↓↓↓

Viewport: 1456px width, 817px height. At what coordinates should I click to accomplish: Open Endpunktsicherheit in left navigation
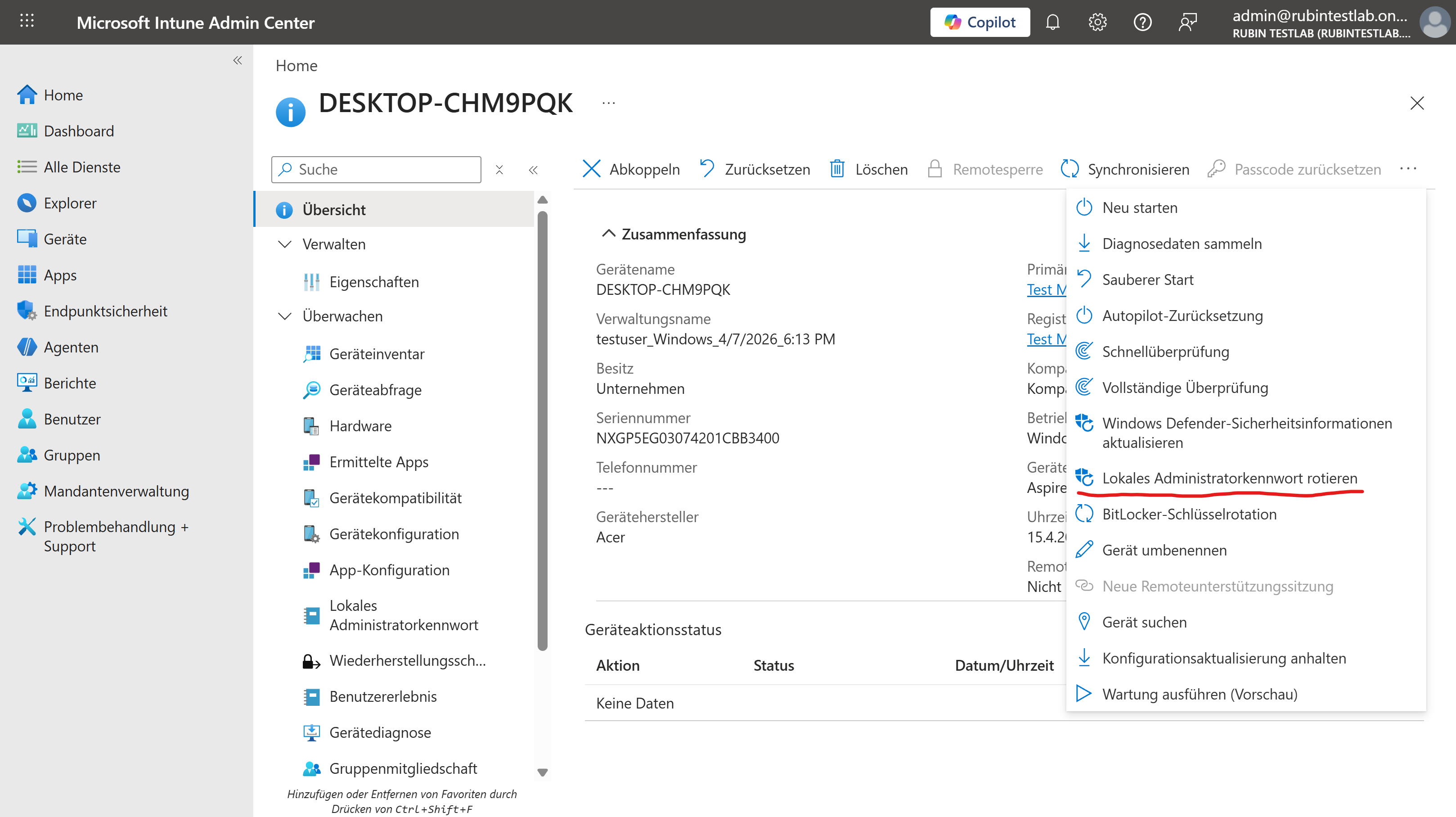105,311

↑↑↑
↓↓↓

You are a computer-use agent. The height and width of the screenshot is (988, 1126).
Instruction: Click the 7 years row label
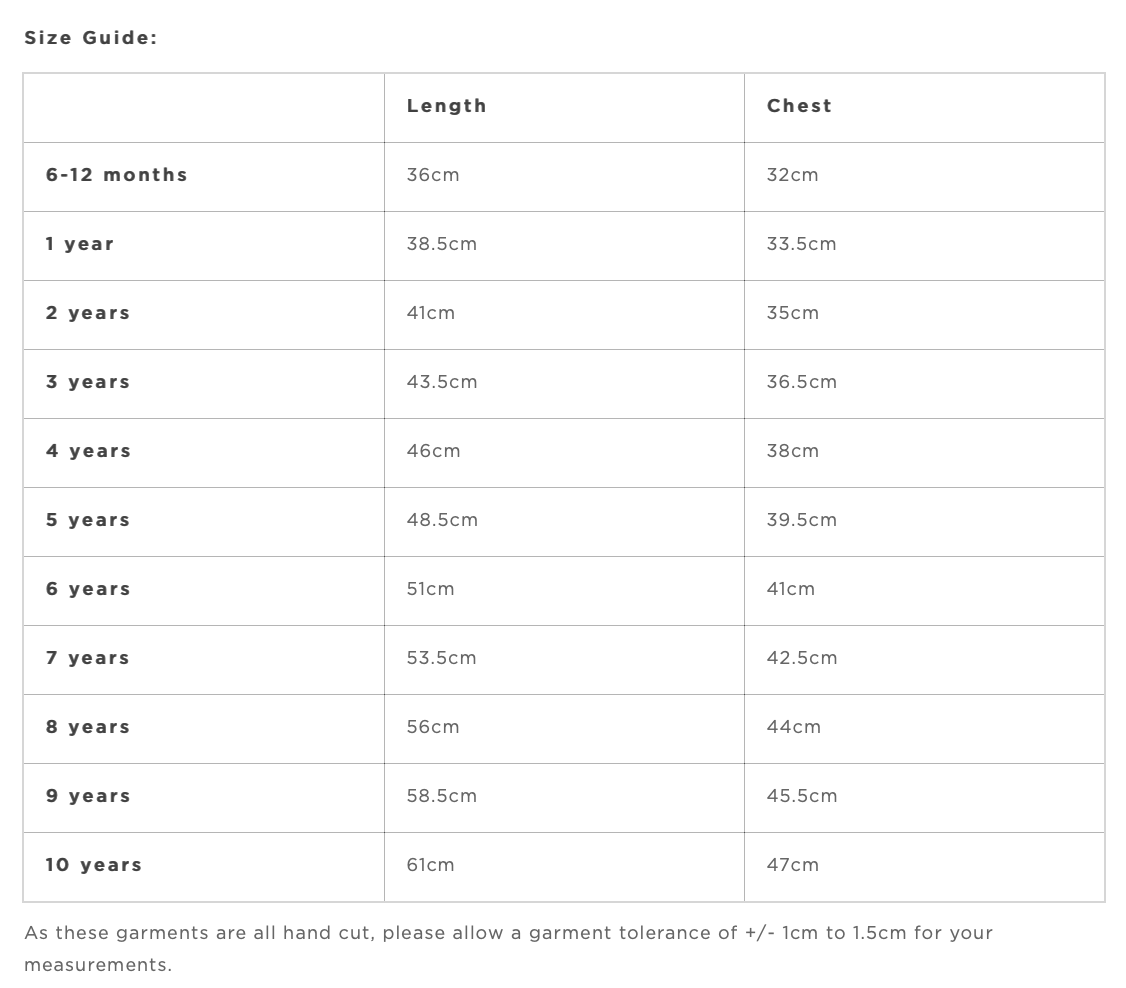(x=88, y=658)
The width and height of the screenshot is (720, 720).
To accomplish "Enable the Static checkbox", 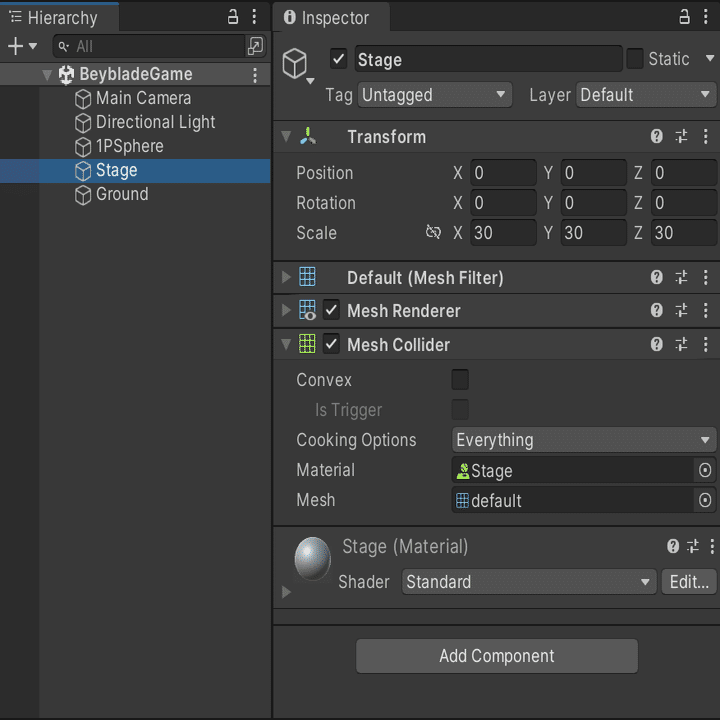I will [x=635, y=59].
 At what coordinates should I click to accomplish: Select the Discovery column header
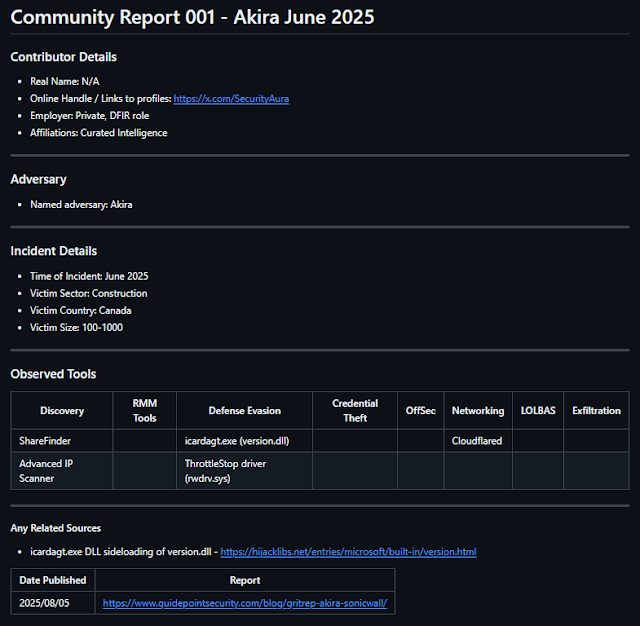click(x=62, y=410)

↑↑↑

--- Problem ---
Please find each line of the items above that contains the word "width" and copy those lines.

--- Reply ---
Viewport: 1456px width, 817px height. At what coordinates should I click to accomplish: Open Endpunktsicherheit in left navigation
You are a computer-use agent. The height and width of the screenshot is (988, 1126).
The width and height of the screenshot is (720, 720).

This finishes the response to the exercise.